Ob der Ansatz massentauglich ist, bleibt abzuwarten. Sicher passen Customized Agencies nicht in jede Unternehmenskultur. Für Bobby & Carl hat thyssenkrupp Mitarbeiter aus dem Bereich Social Media ausgegliedert, was sicher nicht in jedem Konzern möglich ist. Nun sucht der Industrieriese nach weiteren kreativen Mitarbeitern, die für eine auffällige eigene Agentur stehen. „Wer behauptet, dass er weiß, wie Kommunikation in der Zukunft aussieht, lügt“, formulierte Wilke.
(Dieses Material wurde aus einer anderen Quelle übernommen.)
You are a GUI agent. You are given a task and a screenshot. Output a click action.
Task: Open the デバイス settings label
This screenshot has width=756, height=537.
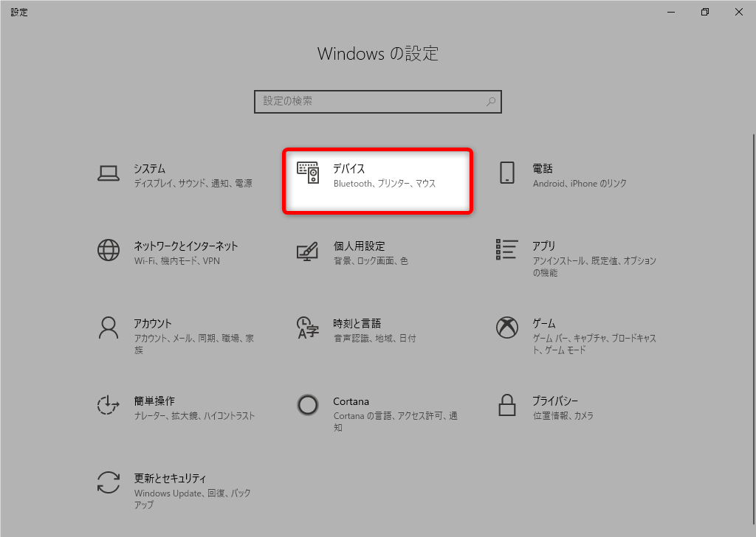coord(349,169)
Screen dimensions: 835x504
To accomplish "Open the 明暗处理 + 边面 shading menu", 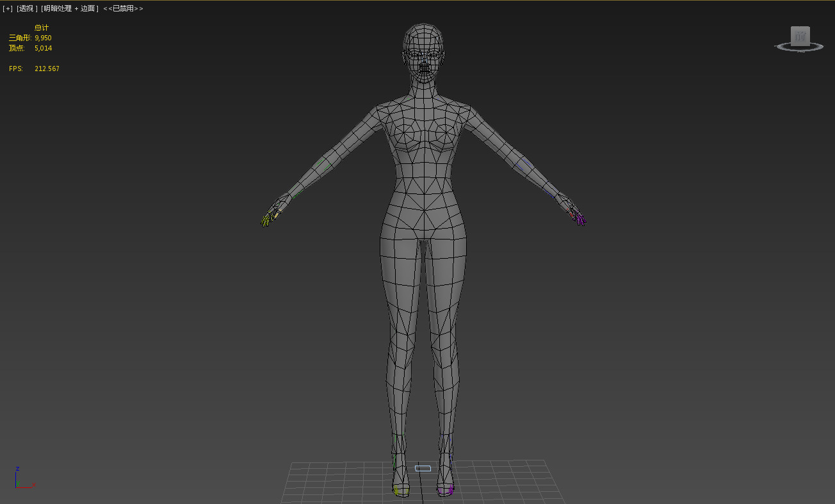I will click(x=70, y=8).
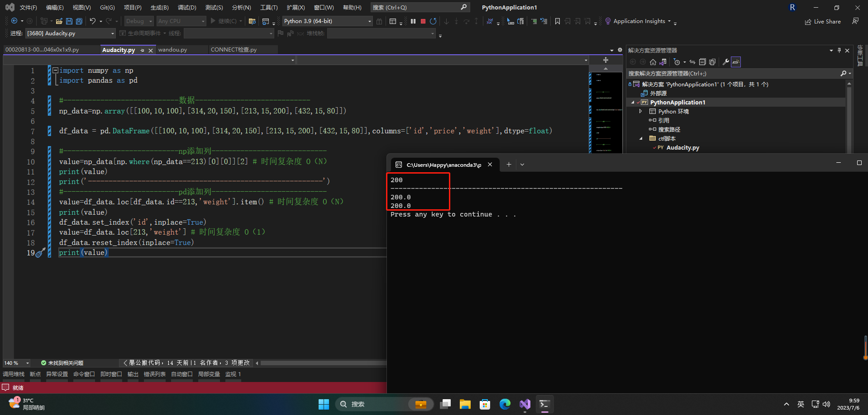This screenshot has width=868, height=415.
Task: Switch to the wandou.py editor tab
Action: point(172,50)
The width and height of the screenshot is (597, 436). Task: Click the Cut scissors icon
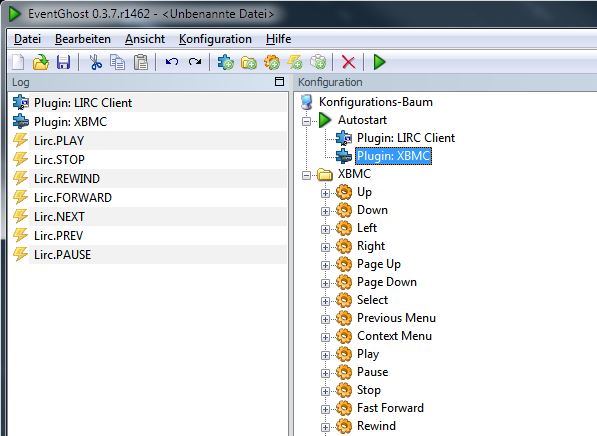pyautogui.click(x=96, y=62)
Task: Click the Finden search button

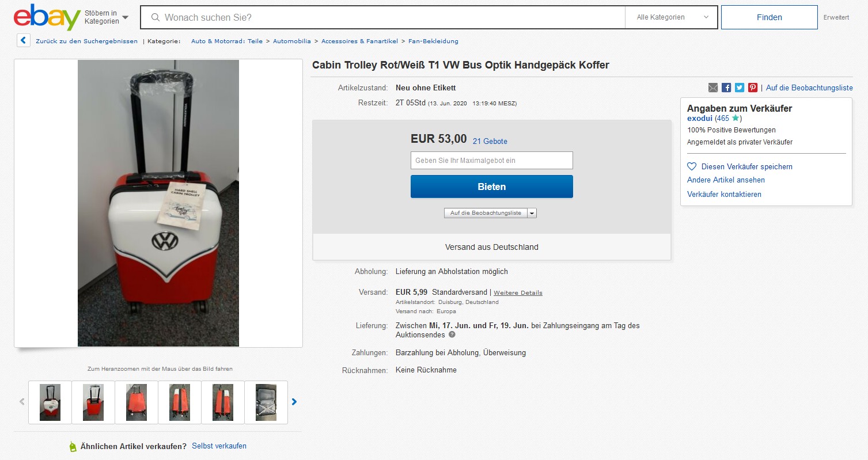Action: coord(769,17)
Ein durchaus spannender Ansatz: Bald wird sich zeigen, inwieweit Bobby & Carl ein Vorreiter sein kann oder ob dieses Projekt andere Großkonzerne zu eigenen Ideen inspiriert. Für den Nachwuchs der Branche erschließen sich mit Customized Agencies neue, kreative Arbeitsbedingungen, die sich von der Unternehmenskommunikation lösen können. Und auch die klassischen Agenturen müssen sich weiterentwickeln, neue Wege finden. Am Ende des Zukunftsforums blieben zwei Fragen offen: Wann und wie wird die Branche „ge-ubert“? Wer wird der große Disrupter?
von Jonas Hille
Jonas Hille, 23, hat den Bachelor in Journalismus und Public Relations an der Westfälischen Hochschule in Gelsenkirchen gemacht und war dort unter anderem in der DPRG-Studierendengruppe aktiv. Derzeit studiert er Kommunikationswissenschaft im Master an der Westfälischen-Wilhelms-Universität Münster. Seit Februar arbeitet er im Vorstand Studierendeninitiative campus relations e.V. Sein langfristiges Ziel: Die Unternehmenskommunikation.